Did you not understand my post? That’s exactly what I said. One individual was angry about our lack of acting books and the overabundance of cooking books. But the community (meaning many many people) likes the cooking books and encourages us to buy more.
Ah, a contribution of your usual caliber. Now why don’t you expand on it by stating what argument, specifically, you are referring to. And why, it is “senseless”.
The question is moot as other things would into play long before the community asked for the librarian’s ouster. If no one is using the library, circulation and vistor stats go down. When circulation and visitor stats go down, the local government often ponies up fewer dollars to the budget. This of course leads to even less people visiting the library and then the librarian would probably be let go for poor performance after a library board evaluation.
Unless of course the community takes to the items chosen by the librarian, at which point their job would be quite safe.
That’s a strawman, though. Nobody is saying all libraries have to have identical collections. In reality they’re limited by what is available, what people donate, what the library can afford. What I said, and I believe the other anti-ban posters are saying, is that the community should be free to add what they wish but should not be allowed to exclude books.
As long as responsive doesn’t mean banning the books that some don’t like, that’s fine. If you’re a conservative in SF Castro then you should be entitled to add some Ann Coulter trash to the collection, and nobody should try to stop you.

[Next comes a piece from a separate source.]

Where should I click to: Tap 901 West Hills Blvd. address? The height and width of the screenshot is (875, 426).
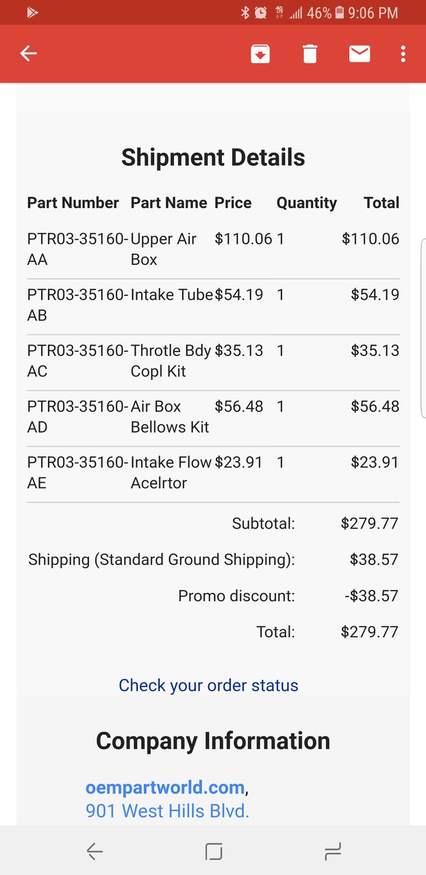(x=167, y=811)
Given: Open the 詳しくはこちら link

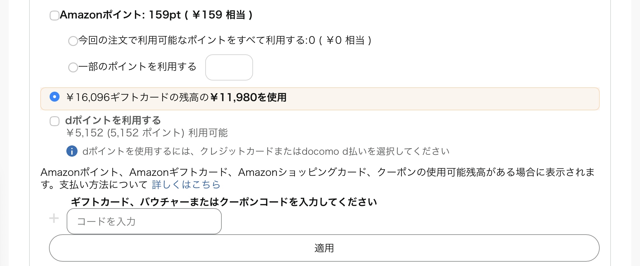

There’s nothing at all tyrannical about being inclusive in a library. If you don’t like my sort of book, then nobody’s forcing you to read it. If you don’t want your children reading it, then do not let them in the library unaccompanied… exercise your parenting responsibility. But you can’t prevent the librarian from stocking books that I donate, because I live in the community. You don’t get the right to force me to drive to another city or state to use a public library just because of your prejudices. It’s a PUBLIC library, not a conservative or liberal library.
This was NOT a Civil Service Position, nor was it a Librarian. She was a Political appointee who served at the will of the Mayor. You need to keep up with the thread and read the new info. Admittedly, info was sparse to start. She was the head of the dept that overlooked Library, museum, etc.
Getting back to the Op. we have now discovered the person in question was not a Librarian, she was a dept head, a poltical appointee who served at the will of the mayor.